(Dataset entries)

+++

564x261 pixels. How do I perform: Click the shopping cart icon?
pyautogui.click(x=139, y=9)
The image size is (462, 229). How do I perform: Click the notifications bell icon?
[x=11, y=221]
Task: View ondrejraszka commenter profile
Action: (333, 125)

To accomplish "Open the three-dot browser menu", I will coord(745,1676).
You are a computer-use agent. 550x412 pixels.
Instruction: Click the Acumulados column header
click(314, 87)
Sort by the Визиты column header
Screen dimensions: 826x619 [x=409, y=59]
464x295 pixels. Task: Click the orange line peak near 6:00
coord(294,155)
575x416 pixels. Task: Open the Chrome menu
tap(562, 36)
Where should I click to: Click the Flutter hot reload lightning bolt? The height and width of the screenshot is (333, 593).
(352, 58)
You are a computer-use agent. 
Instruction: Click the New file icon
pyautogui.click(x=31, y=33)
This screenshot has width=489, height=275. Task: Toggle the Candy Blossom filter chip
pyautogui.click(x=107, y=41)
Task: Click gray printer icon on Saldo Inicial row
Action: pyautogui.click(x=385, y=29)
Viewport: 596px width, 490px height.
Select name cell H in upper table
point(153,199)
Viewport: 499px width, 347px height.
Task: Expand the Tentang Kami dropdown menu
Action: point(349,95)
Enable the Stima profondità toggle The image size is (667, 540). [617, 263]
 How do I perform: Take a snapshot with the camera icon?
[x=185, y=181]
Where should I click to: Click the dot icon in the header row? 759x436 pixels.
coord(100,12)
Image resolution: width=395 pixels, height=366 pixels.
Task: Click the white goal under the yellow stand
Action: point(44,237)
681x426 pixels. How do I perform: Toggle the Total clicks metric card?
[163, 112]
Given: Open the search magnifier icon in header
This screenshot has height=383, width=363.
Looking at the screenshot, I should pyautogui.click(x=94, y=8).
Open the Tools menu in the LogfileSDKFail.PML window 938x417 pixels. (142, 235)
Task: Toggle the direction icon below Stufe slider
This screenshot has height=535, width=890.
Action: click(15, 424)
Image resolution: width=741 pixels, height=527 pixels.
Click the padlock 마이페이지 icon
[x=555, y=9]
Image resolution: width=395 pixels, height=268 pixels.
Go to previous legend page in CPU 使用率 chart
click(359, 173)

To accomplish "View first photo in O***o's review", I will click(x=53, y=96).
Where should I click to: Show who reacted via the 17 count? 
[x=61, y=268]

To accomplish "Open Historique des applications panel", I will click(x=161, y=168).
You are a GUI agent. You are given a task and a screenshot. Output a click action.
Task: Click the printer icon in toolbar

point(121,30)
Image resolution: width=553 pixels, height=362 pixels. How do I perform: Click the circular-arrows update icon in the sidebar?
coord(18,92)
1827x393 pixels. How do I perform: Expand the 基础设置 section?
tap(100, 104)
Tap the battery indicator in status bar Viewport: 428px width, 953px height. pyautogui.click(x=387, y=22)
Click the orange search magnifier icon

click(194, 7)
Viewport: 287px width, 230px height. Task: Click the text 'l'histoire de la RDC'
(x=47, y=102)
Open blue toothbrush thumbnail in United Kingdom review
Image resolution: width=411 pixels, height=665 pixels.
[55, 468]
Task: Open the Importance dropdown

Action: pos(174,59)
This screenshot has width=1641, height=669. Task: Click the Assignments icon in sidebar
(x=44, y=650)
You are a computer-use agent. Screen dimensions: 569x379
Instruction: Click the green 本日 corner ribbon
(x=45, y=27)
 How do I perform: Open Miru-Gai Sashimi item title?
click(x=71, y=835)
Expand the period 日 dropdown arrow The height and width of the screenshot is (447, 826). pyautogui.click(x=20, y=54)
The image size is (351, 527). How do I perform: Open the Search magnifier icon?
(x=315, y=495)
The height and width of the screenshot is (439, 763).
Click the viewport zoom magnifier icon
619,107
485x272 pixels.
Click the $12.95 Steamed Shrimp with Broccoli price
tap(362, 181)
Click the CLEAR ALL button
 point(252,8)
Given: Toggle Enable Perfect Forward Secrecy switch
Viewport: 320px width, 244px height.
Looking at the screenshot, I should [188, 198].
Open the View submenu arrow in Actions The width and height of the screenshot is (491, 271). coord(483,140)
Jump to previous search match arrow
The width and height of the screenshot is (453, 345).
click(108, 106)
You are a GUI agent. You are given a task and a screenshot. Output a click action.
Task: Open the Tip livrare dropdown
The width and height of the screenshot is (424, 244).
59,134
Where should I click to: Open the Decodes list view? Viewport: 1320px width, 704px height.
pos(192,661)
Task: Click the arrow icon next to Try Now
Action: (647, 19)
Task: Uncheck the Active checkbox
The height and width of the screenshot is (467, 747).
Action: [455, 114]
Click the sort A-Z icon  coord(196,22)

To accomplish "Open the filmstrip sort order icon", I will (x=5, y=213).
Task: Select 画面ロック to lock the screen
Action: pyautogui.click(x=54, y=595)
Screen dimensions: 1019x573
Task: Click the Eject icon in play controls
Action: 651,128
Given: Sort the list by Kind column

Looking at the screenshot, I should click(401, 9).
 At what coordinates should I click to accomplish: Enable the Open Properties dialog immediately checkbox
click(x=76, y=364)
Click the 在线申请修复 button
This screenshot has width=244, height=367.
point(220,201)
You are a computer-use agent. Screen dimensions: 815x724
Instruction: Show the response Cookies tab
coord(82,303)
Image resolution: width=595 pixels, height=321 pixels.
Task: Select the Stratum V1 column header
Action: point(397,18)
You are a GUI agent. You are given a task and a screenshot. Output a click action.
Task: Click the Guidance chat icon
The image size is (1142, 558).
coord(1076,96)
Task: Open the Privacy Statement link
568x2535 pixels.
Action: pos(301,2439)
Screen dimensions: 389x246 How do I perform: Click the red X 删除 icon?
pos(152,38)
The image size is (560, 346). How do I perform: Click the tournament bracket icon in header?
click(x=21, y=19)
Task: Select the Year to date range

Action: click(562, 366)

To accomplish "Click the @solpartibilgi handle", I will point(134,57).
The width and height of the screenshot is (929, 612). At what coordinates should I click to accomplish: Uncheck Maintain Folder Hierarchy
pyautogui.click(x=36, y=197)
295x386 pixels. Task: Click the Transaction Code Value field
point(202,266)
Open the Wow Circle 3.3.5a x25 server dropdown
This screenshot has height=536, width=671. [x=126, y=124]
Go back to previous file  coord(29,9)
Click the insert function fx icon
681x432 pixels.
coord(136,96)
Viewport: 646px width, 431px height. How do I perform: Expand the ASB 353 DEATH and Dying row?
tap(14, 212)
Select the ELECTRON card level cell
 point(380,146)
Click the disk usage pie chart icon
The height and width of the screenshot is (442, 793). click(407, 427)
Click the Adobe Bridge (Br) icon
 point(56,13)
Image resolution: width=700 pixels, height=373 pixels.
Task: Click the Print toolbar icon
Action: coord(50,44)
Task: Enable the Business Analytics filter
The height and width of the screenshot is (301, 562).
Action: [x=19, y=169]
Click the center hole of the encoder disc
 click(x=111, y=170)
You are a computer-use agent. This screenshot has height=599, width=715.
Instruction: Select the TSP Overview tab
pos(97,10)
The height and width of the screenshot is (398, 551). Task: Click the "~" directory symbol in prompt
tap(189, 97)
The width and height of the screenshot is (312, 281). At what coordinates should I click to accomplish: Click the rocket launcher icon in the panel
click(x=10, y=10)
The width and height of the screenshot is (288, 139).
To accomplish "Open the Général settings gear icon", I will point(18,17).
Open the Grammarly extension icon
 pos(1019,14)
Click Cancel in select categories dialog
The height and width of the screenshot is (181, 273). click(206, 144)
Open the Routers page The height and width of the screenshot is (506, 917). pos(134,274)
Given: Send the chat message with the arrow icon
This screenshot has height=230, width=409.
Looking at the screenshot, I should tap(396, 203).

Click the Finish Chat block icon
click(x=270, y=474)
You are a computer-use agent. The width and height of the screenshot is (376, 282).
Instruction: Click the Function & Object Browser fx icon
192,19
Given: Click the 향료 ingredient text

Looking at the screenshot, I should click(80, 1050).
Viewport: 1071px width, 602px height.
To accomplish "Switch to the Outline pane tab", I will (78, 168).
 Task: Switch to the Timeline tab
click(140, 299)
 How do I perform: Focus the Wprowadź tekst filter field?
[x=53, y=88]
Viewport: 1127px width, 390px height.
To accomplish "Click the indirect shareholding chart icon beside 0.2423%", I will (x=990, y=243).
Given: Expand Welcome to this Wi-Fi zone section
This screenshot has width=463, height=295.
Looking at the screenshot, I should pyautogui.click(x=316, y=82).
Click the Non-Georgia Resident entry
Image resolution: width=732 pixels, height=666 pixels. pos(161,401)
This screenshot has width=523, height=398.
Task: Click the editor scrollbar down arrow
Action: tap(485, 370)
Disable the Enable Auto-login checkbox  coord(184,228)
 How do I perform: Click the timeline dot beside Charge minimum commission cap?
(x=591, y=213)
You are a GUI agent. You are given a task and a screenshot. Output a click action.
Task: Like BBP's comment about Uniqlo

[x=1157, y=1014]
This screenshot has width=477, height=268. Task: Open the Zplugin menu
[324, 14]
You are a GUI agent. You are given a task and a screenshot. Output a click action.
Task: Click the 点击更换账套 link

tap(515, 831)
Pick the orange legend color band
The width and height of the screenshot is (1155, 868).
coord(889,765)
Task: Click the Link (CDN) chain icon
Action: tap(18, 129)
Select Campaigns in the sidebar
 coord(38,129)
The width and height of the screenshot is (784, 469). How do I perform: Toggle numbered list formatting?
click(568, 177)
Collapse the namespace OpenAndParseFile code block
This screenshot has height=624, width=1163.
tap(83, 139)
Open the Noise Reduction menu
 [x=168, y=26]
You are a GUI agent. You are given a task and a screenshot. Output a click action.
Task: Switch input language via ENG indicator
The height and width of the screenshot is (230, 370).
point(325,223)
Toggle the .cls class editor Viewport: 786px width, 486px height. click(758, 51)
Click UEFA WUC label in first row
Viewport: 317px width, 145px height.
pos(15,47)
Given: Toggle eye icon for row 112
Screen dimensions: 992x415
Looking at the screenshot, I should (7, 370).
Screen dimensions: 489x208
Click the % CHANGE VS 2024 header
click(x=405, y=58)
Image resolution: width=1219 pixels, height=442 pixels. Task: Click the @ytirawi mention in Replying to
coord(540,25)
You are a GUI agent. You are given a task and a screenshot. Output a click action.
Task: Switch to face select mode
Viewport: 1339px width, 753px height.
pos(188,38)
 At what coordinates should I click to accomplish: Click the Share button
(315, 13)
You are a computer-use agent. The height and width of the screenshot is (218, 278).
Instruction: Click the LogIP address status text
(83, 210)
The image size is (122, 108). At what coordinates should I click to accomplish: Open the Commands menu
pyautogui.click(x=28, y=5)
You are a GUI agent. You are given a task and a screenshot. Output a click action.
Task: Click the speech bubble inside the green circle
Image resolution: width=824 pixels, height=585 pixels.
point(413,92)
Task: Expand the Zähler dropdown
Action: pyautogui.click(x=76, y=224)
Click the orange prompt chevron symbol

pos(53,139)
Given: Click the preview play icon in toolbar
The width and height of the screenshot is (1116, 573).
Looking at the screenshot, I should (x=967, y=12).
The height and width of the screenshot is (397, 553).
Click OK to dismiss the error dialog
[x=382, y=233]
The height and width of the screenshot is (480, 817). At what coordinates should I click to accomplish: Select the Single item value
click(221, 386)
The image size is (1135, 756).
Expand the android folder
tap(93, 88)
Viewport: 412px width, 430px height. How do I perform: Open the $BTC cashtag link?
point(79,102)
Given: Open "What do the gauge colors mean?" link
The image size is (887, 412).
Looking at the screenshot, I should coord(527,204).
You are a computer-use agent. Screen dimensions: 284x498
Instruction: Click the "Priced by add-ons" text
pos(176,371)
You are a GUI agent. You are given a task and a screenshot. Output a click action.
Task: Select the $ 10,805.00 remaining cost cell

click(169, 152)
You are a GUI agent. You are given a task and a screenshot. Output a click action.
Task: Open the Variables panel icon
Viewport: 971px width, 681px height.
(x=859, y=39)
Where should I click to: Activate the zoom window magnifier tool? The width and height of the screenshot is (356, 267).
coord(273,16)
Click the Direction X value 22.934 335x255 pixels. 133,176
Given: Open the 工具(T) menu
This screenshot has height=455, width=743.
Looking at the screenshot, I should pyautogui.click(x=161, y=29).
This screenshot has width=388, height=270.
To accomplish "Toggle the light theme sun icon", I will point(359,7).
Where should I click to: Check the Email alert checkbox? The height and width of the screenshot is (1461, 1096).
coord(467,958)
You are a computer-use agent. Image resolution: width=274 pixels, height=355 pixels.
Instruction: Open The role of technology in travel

+++

Exact duplication is required for the lines above, from the line that contains "How do I perform: Open Miru-Gai" to the line that contains "Task: Open the Tip livrare dropdown", inclusive; omit all others.

* ANSWER BOX *
 How do I perform: Open Miru-Gai Sashimi item title?
click(x=71, y=835)
Expand the period 日 dropdown arrow The height and width of the screenshot is (447, 826). pyautogui.click(x=20, y=54)
The image size is (351, 527). How do I perform: Open the Search magnifier icon?
(x=315, y=495)
The height and width of the screenshot is (439, 763).
Click the viewport zoom magnifier icon
619,107
485x272 pixels.
Click the $12.95 Steamed Shrimp with Broccoli price
tap(362, 181)
Click the CLEAR ALL button
 point(252,8)
Given: Toggle Enable Perfect Forward Secrecy switch
Viewport: 320px width, 244px height.
Looking at the screenshot, I should [188, 198].
Open the View submenu arrow in Actions The width and height of the screenshot is (491, 271). coord(483,140)
Jump to previous search match arrow
The width and height of the screenshot is (453, 345).
click(108, 106)
You are a GUI agent. You are given a task and a screenshot. Output a click action.
Task: Open the Tip livrare dropdown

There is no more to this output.